Whenever evidence does not agree with the story, something is wrong.
One thing you can do is "Follow the money". Or "Who benefits"?
In the case of the fake moon landing, it is the Defense contractors who worked for NASA and the politicians and bankers whose participation brought gain for themselves. Huge gains.
Gains that people kill for.
For 911, the ensuing war brought similar gains to the same type of people.
There are so many anomalies with the event that warrant investigation.
The system will absolutely not do it and anyone who does is detracted.
I ask, "Why this loyalty to the official line"?
You and I are the victimized part of the population, NOT the ones benefiting.
I could understand loyalty if you were raking in millions as a result of an event.

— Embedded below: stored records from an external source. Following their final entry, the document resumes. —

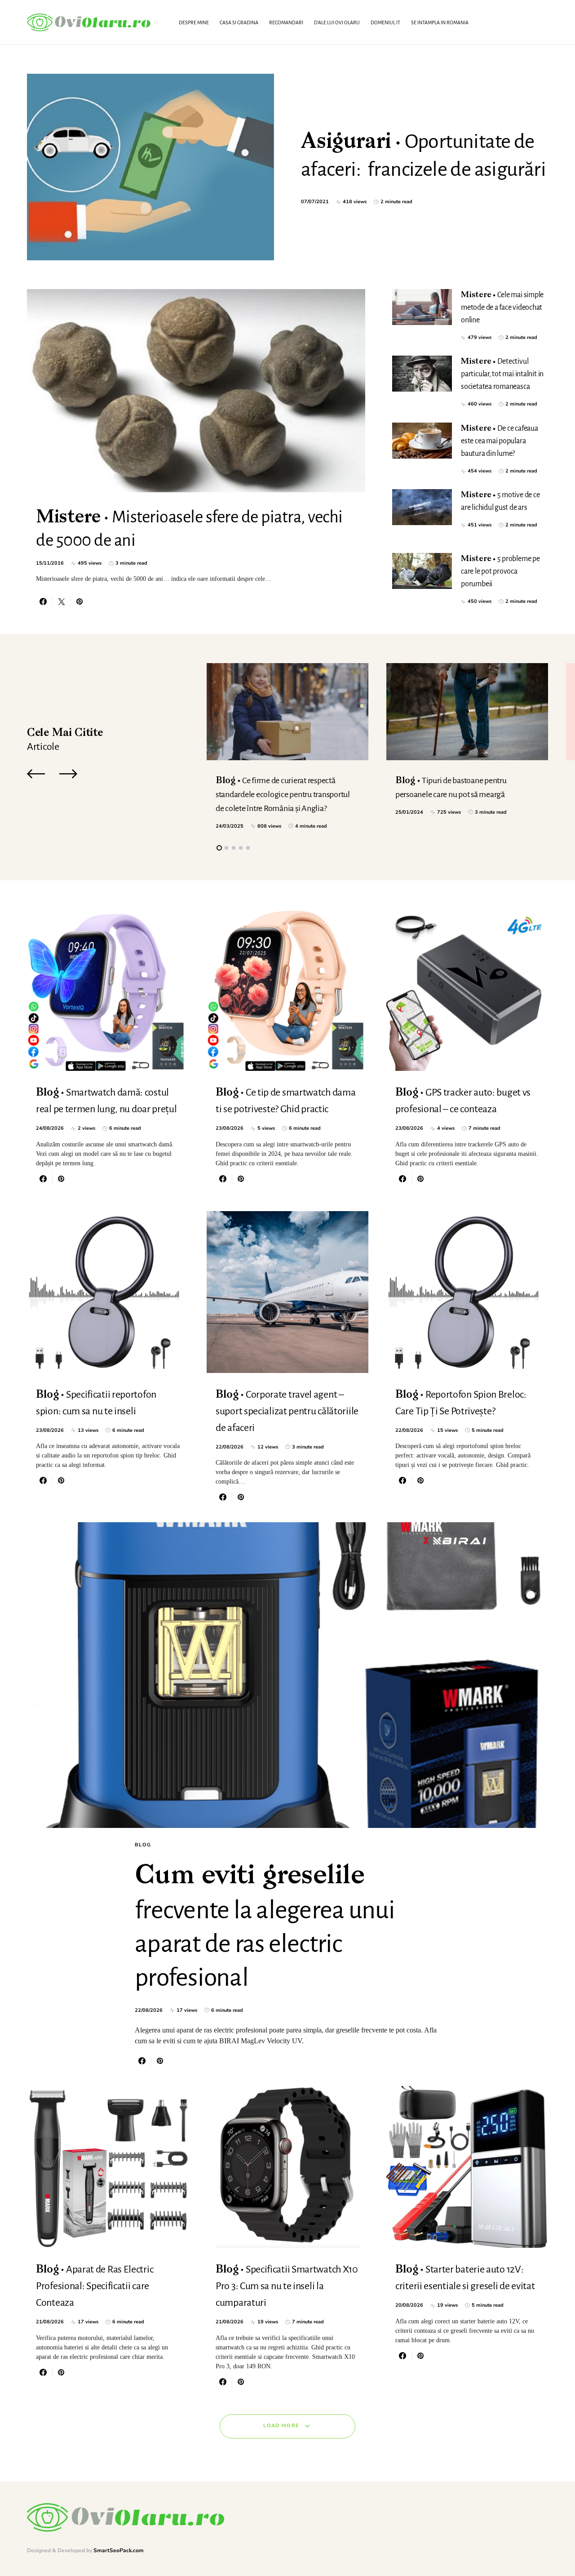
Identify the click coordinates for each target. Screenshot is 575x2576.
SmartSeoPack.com (118, 2550)
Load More (281, 2425)
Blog (143, 1844)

But that is not the case is it?
Personally, I enjoy reading about wild conspiracy theories. They are very good training for analytical thought. There are so many traps to logical sequencing that can lead one down the wrong path. I like them like some people like crosswords or Sudoku puzzles.
Like a magician that only shows the audience the misleading part of the illusion, some people use world events to spin stories that further their own agenda. Yet Sometimes conspiracy theorist are actually right! And almost invariably, time tells the tell. Secrets eventually get out.
In the moon landing, time is very telling. The engineers and astronauts that participated in the first landings did not die or disappear behind assumed names. They continued their work. The companies that participated then are still in business now and the technology used in those landings did not disappear, it was reused extensively and built upon to become the technology that we have today. Our cell phones with their microprocessors, gps, and positional sensors are evidence that those technologies had beginnings. Those beginnings were from these men in this program. These men had names and their companies were well known. The men and women in the space program continued to work week by week innovating and improving technology and it's use.
While it may be somewhat reasonable to argue that a particular event in the space program may not have occurred on a particular time or place when the evidence is questionable, but the evidence that technology builds upon itself and that tech companies and scientists use accomplishments as stepping stones cannot be in doubt.
We know, independent of other evidence, that the moon landing or something equally as technologically difficult, occurred in the late sixties and you are using the proof everyday, even as you type your replies.
Moon landing hoaxers never claim that it was really Apollo 12 that was the first as opposed to 11, no they claim that all of the technology is fake, which is totally laughable considering our technological word of today.
What particular technological challenge do you think was too insurmountable? The breathing apparatus? The rocket engine? The taste of tang?